Out-of-the-box zur eigenen Applikation

Programmieren, ohne zu coden: Der konsequente No-Code-/Low-Code-Ansatz erlaubt die einfache und schnelle Entwicklung Content-zentrischer Anwendungen. Für den Zugriff auf Informationen und Metadaten stehen Entwicklern und Integratoren out-of-the-box eine Vielzahl klassischer ECM-Funktionalitäten zur Verfügung, wie OCR/Capture, Langzeitarchivierung und -speicherung, Compliance und Auditierung, Zugriffsauthentifizierung, -autorisierung und -protokollierung inklusive Historie sowie Versionierung. Eigene Custom-Microservices erlauben die flexible Anpassung und den weiteren Ausbau. Bereits bestehende Anwendungen können unabhängig vom enthaltenen Content schnell um Archivfunktionalitäten erweitert werden.

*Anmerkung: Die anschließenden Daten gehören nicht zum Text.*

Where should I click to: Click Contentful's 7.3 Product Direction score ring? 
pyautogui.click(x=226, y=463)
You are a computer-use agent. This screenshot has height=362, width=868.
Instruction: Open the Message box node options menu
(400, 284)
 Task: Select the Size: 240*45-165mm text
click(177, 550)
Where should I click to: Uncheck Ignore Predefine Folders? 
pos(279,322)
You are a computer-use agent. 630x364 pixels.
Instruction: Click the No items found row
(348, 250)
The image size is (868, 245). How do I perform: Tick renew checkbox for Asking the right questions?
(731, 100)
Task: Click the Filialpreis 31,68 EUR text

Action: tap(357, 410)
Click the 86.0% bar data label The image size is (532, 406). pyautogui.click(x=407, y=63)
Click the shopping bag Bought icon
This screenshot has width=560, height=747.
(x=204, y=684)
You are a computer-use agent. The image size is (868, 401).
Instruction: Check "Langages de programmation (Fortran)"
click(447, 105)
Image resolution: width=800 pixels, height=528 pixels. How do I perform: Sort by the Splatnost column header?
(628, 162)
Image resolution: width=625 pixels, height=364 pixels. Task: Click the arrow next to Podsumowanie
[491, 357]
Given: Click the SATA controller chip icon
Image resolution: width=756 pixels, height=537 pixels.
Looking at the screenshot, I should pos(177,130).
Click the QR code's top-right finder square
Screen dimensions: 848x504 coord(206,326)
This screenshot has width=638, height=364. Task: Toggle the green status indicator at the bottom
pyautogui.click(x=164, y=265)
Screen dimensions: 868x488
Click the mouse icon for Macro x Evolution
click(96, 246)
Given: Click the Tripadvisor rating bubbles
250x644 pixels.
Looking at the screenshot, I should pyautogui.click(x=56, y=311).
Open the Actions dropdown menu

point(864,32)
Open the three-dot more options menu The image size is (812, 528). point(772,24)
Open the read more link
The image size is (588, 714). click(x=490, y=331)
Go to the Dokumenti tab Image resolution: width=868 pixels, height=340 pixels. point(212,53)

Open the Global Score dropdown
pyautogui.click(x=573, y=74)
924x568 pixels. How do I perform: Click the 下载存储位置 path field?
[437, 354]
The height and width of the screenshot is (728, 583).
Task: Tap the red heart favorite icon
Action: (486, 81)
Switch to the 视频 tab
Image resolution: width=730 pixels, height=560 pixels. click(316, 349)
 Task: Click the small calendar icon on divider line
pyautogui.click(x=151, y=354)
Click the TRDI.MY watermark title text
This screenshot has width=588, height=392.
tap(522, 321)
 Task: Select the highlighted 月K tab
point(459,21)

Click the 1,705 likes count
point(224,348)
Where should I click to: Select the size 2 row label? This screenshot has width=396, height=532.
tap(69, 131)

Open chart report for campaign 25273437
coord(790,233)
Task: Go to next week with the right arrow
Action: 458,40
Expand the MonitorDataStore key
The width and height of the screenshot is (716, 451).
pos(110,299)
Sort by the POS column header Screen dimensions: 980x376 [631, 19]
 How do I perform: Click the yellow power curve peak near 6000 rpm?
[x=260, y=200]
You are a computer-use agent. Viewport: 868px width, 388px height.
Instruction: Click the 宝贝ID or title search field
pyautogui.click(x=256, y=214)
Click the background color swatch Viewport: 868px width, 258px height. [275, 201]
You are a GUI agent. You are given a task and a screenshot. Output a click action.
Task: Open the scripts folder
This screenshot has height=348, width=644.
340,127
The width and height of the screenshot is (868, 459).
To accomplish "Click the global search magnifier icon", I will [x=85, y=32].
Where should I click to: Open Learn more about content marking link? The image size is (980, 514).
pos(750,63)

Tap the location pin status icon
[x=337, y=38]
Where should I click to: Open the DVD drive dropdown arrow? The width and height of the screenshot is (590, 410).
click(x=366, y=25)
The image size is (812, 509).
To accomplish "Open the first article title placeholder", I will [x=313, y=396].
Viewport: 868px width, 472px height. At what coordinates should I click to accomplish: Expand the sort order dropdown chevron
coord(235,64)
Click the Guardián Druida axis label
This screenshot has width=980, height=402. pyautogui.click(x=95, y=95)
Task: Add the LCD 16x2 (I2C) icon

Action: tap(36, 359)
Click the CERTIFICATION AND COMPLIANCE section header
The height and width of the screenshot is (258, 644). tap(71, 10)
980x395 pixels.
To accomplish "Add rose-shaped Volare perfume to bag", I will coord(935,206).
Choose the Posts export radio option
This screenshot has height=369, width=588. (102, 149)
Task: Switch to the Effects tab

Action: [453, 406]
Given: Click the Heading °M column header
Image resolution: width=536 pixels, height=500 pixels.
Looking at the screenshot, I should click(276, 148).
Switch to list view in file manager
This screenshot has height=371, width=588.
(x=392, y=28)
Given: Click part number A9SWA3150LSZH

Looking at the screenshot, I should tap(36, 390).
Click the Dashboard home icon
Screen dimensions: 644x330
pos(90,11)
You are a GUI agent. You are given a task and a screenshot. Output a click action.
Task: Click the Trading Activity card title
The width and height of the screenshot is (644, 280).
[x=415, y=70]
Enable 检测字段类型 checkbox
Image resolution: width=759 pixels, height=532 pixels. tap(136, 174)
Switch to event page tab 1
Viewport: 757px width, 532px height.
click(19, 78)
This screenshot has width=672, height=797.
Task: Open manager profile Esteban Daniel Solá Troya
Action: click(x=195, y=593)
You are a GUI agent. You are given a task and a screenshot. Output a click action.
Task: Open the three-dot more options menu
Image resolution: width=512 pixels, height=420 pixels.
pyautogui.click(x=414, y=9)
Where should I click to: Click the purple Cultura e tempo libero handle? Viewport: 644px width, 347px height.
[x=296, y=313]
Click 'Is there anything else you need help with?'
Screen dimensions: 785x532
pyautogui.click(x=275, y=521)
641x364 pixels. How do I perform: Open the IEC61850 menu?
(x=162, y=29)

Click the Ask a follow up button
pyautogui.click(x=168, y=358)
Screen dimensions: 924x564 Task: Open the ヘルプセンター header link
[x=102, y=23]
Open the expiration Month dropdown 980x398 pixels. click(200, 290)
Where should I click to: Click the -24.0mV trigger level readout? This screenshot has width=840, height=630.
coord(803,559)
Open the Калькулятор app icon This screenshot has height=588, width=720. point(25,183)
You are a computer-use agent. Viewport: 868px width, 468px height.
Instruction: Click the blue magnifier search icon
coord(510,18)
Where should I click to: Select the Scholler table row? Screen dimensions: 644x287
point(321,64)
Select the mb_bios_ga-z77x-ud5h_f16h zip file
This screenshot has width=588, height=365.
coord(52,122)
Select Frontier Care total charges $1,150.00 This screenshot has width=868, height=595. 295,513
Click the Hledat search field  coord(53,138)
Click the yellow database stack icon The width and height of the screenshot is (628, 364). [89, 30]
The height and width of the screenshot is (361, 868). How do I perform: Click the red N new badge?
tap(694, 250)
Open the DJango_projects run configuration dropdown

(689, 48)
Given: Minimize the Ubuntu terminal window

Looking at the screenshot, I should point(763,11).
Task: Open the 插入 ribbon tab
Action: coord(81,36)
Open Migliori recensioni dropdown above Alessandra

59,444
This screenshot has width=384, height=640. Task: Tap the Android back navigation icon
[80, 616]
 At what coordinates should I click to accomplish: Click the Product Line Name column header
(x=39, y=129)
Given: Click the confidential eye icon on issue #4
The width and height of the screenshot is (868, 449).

Schnelles erfassen, suchen und finden

Die Erfassung von Dokumenten und Daten erfolgt via OCR-Scan und Import über die yuuvis-API bis zur Ablage im Client. Über 60 Dateitypen und -formate können automatisch konvertiert und indiziert werden. Auch in Videos hinterlegte Metadaten lassen sich erfassen. Auf diese Weise entstehen intelligente Archive mit Inhalten aus Volltext und Metadaten. Bei der Erschließung und Bereitstellung stellt die Suchmaschine Elasticsearch in Verbindung mit relationalen Datenbanken wie Microsoft SQL Server und PostgreSQL kurze Antwortzeiten sicher. Selbst gerade frisch importierte Daten tauchen bereits nach Millisekunden in der Ergebnisliste auf und sind unmittelbar verfügbar – unabhängig von der Komplexität der Fragestellung, Datenanzahl und -größe sowie unter Beachtung der Zugriffsrechte. Da PostgreSQL im Rahmen der Open-Source-Lizenz kostenfrei installiert und genutzt werden darf, reduzieren sich die Betriebskosten deutlich.

Mächtig, effizient und made in Germany

yuuvis RAD ermöglicht Unternehmen die schnelle Entwicklung hoch performanter Anwendungen. Diese lassen sich unter Einhaltung von Compliance- und lokalen Datenschutzvorgaben On-premises oder in der Cloud kostengünstig betreiben. Dahinter steht mit der Optimal Systems Gruppe zudem ein deutsches Unternehmen mit einer mehr als 30-jährigen Erfahrung in der Entwicklung von ECM-Lösungen. Das macht die Plattform für alle interessant, die sich nicht in die Abhängigkeit US-amerikanischer Anbieter wie Amazon, Google, Microsoft und IBM begeben wollen.